The scareware gangs have been focusing their energy for a couple of years now on tying their campaigns to major news events such as the earthquake in Japan or the death of Elizabeth Taylor. But they’re not foolish enough to wait for the next big event to get their campaigns ready to go. Instead, they will go out in advance and hijack various pages on legitimate sites and then when an event occurs, they will stuff the page full of relevant keywords and then insert links that will redirect users to a scareware site.
Once on the scareware site, the user could be compromised via drive-by download that will make the machine part of a botnet or simply presented with a demand for payment for the removal of nonexistent threats on the PC.
The techniques and tactics used to create link farms, content spam and search-engine spam are well understood by researchers and engineers at search engine operators, but they’re also quite difficult to combat in real time, he said.
“It’s all about getting authority with the search engine,” Parthasarathy said. “One of the big things we see is these networks of link farm sites that are all related and they just link back and forth to each other to build authority. There’s no valid content, but they have all the right keywords.”

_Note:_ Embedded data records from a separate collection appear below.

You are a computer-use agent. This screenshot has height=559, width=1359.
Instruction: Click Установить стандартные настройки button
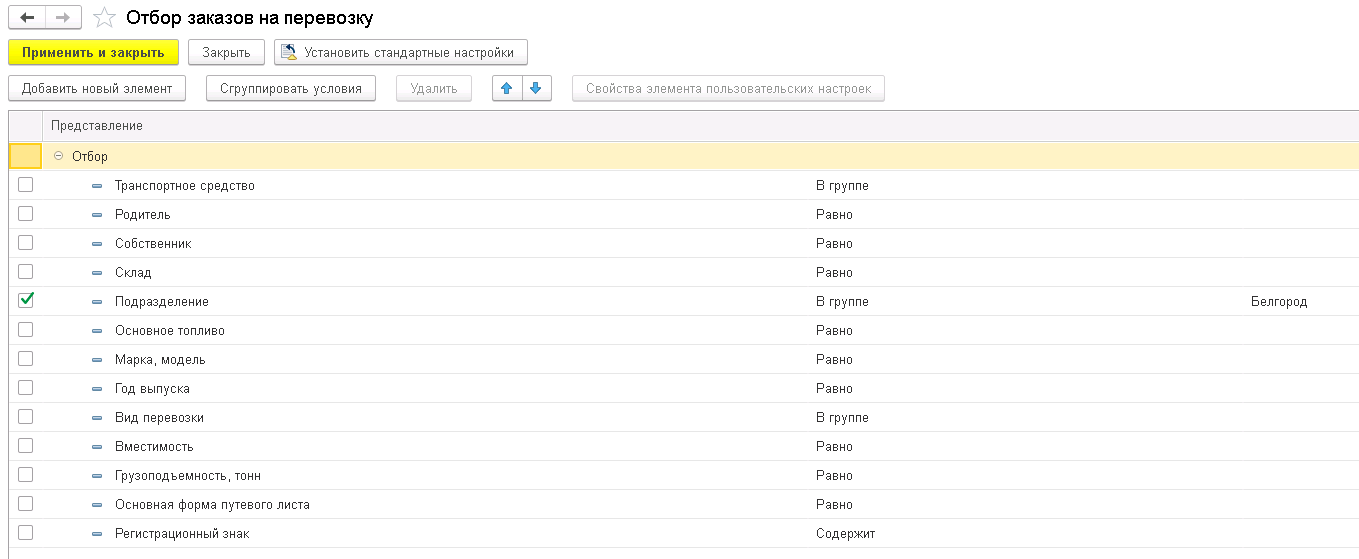point(400,52)
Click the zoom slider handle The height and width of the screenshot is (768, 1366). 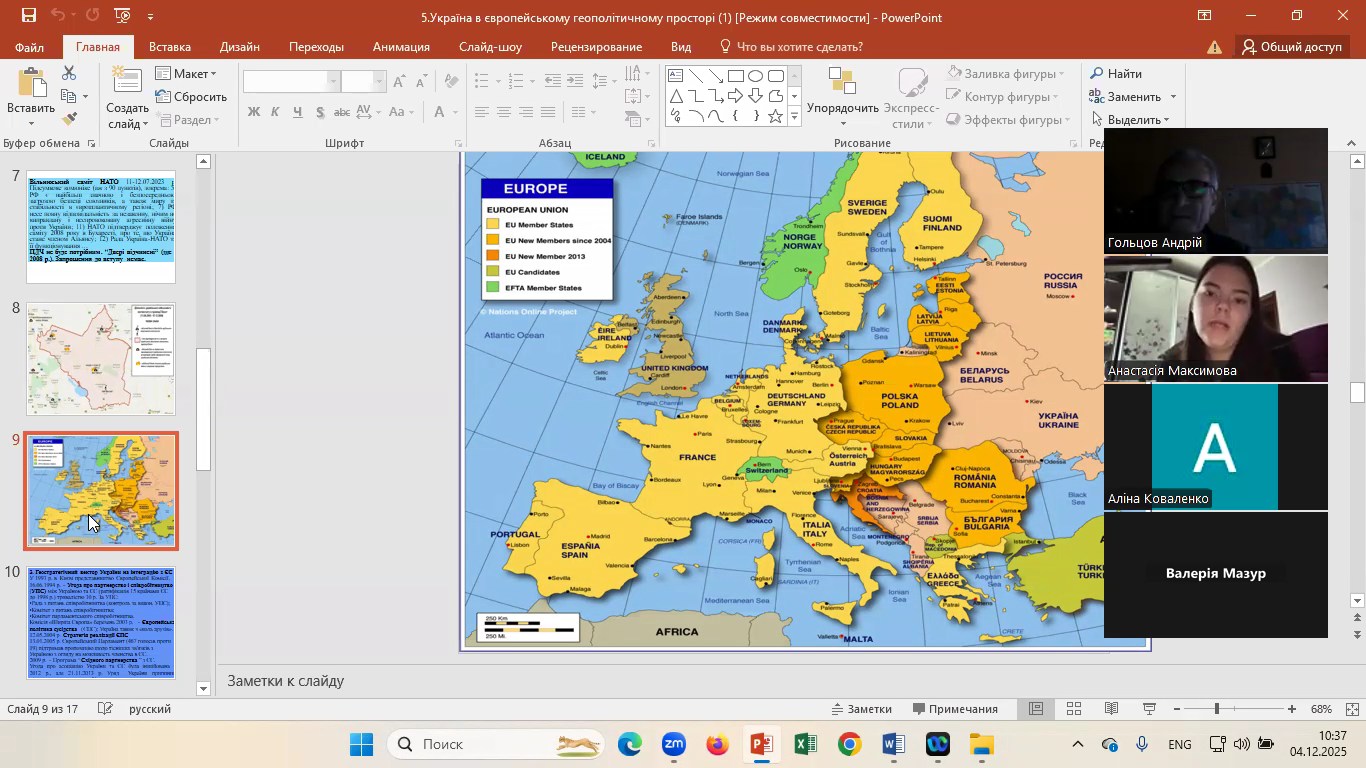coord(1217,709)
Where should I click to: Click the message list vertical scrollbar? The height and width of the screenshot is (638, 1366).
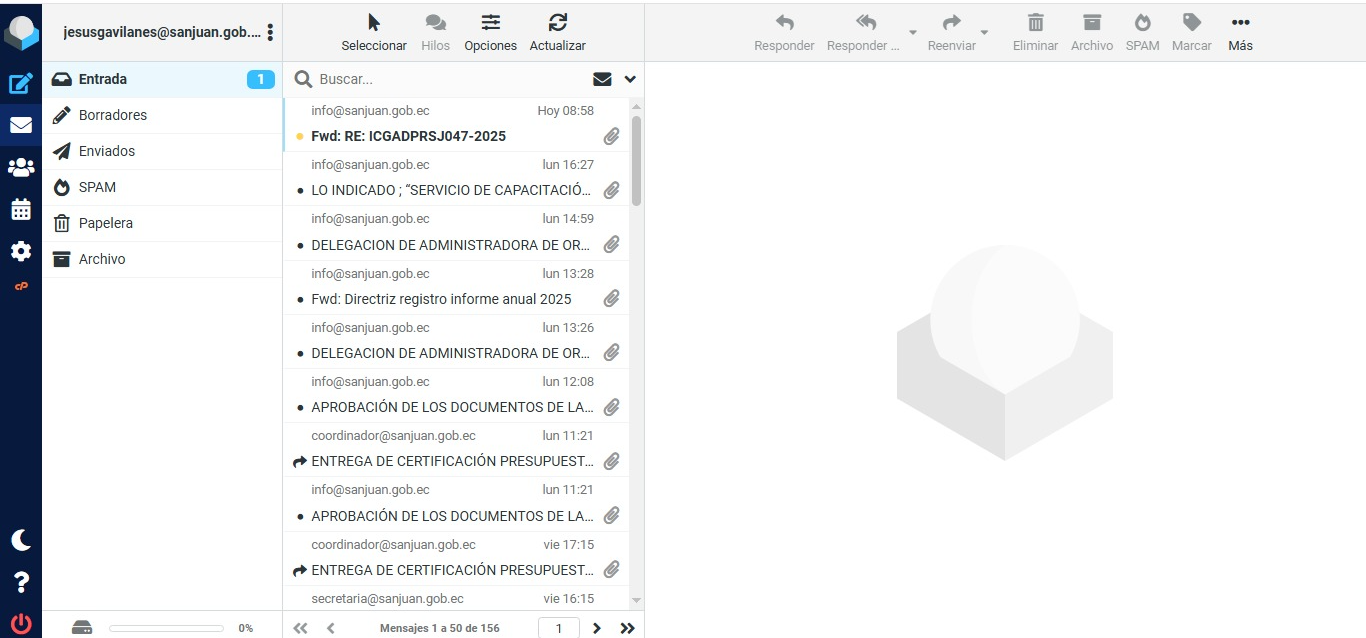click(637, 160)
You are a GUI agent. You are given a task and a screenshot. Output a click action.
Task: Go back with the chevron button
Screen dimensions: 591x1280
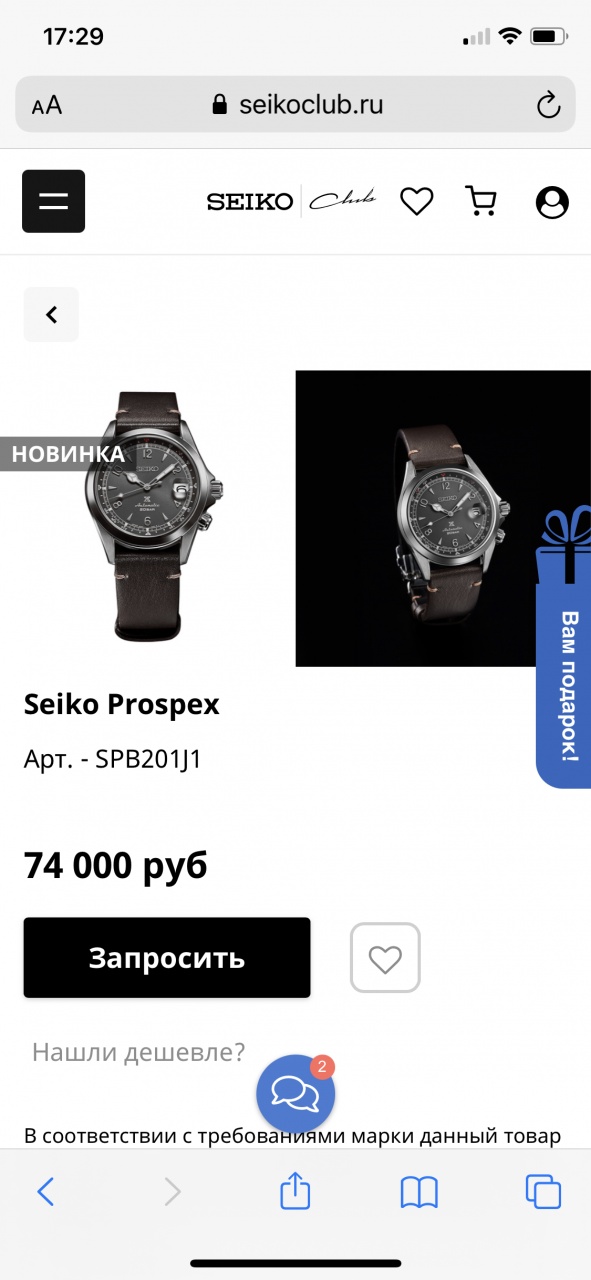pos(51,315)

Parthasarathy said that Microsoft uses both algorithmic and human approaches to detecting spam links, link farms, useless pages without valid content and SEO spam. One of the challenges that Bing, Google and other search engine operators face in this work is ensuring that they don’t mistakenly discount legitimate sites with valid content while still weeding out malicious or spammy links and pages. It’s not a simple process, Parthasarathy said.
“It’s very hard for a human judge to determine the relevance of links and identify link-level spam,” he said. “If you’re not careful you can end up harming good sites. It’s a major problem. Page-level spam is very easily identifiable. Link-level spam is super hard to find.”

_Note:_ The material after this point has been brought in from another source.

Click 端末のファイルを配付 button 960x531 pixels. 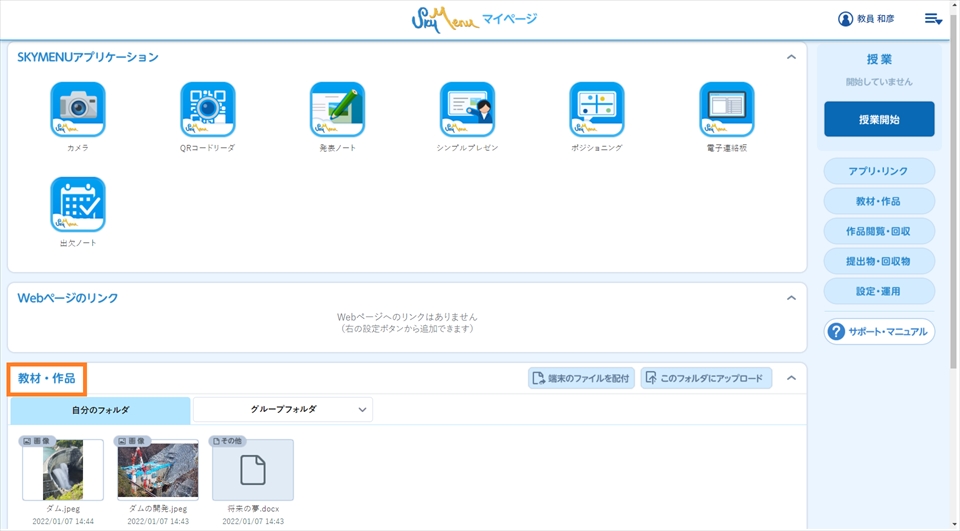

In addition to setting up networks of interrelated link farms and spam pages, the spammers also will add content spam to sites. This can take the form of text set in white type on a white background that’s invisible to the user but is seen by a search engine crawler or machine-generated content such as keywords taken from search engine query logs. This content will often make no sense and look like gibberish on a page, but serves as an attraction for the crawler.
The bottom line, Parthasarathy said, is that Web-based spam is a massive, distributed problem that needs a large-scale solution.
“Blocking single URLs isn’t a scalable solution,” he said. “We want to aggregate. Neutralizing spam without hurting users is hard.”